**DATA UNDER STUDY:**
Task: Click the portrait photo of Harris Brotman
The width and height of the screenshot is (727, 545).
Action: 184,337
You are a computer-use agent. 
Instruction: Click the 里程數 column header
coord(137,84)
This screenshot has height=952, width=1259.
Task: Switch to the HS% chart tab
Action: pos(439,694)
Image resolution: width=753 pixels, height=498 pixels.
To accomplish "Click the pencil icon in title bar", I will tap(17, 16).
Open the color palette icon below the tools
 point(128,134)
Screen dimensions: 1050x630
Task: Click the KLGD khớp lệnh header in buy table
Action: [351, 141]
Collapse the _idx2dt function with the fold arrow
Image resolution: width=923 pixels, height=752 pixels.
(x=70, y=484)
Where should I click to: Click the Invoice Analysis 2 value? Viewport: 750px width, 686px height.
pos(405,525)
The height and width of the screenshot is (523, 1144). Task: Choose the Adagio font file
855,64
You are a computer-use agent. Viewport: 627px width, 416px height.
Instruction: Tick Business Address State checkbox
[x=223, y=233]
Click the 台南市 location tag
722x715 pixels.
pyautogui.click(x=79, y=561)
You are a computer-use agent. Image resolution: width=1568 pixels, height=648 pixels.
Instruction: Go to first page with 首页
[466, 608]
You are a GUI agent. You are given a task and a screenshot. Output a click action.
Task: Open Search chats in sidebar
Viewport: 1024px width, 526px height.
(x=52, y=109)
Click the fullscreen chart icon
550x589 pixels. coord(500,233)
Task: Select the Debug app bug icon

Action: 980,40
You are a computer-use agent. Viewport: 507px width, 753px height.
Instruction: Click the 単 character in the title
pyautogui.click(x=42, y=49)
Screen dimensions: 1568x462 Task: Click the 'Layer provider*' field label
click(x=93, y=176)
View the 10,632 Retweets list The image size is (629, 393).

**WHAT YOU HAVE TO DO:** Print out each record above exactly, with nothing omitted.

**EXERCISE ANSWER:**
Task: Click the portrait photo of Harris Brotman
The width and height of the screenshot is (727, 545).
Action: 184,337
You are a computer-use agent. 
Instruction: Click the 里程數 column header
coord(137,84)
This screenshot has height=952, width=1259.
Task: Switch to the HS% chart tab
Action: pos(439,694)
Image resolution: width=753 pixels, height=498 pixels.
To accomplish "Click the pencil icon in title bar", I will tap(17, 16).
Open the color palette icon below the tools
 point(128,134)
Screen dimensions: 1050x630
Task: Click the KLGD khớp lệnh header in buy table
Action: [351, 141]
Collapse the _idx2dt function with the fold arrow
Image resolution: width=923 pixels, height=752 pixels.
(x=70, y=484)
Where should I click to: Click the Invoice Analysis 2 value? Viewport: 750px width, 686px height.
pos(405,525)
The height and width of the screenshot is (523, 1144). Task: Choose the Adagio font file
855,64
You are a computer-use agent. Viewport: 627px width, 416px height.
Instruction: Tick Business Address State checkbox
[x=223, y=233]
Click the 台南市 location tag
722x715 pixels.
pyautogui.click(x=79, y=561)
You are a computer-use agent. Image resolution: width=1568 pixels, height=648 pixels.
Instruction: Go to first page with 首页
[466, 608]
You are a GUI agent. You are given a task and a screenshot. Output a click action.
Task: Open Search chats in sidebar
Viewport: 1024px width, 526px height.
(x=52, y=109)
Click the fullscreen chart icon
550x589 pixels. coord(500,233)
Task: Select the Debug app bug icon

Action: 980,40
You are a computer-use agent. Viewport: 507px width, 753px height.
Instruction: Click the 単 character in the title
pyautogui.click(x=42, y=49)
Screen dimensions: 1568x462 Task: Click the 'Layer provider*' field label
click(x=93, y=176)
View the 10,632 Retweets list The image size is (629, 393).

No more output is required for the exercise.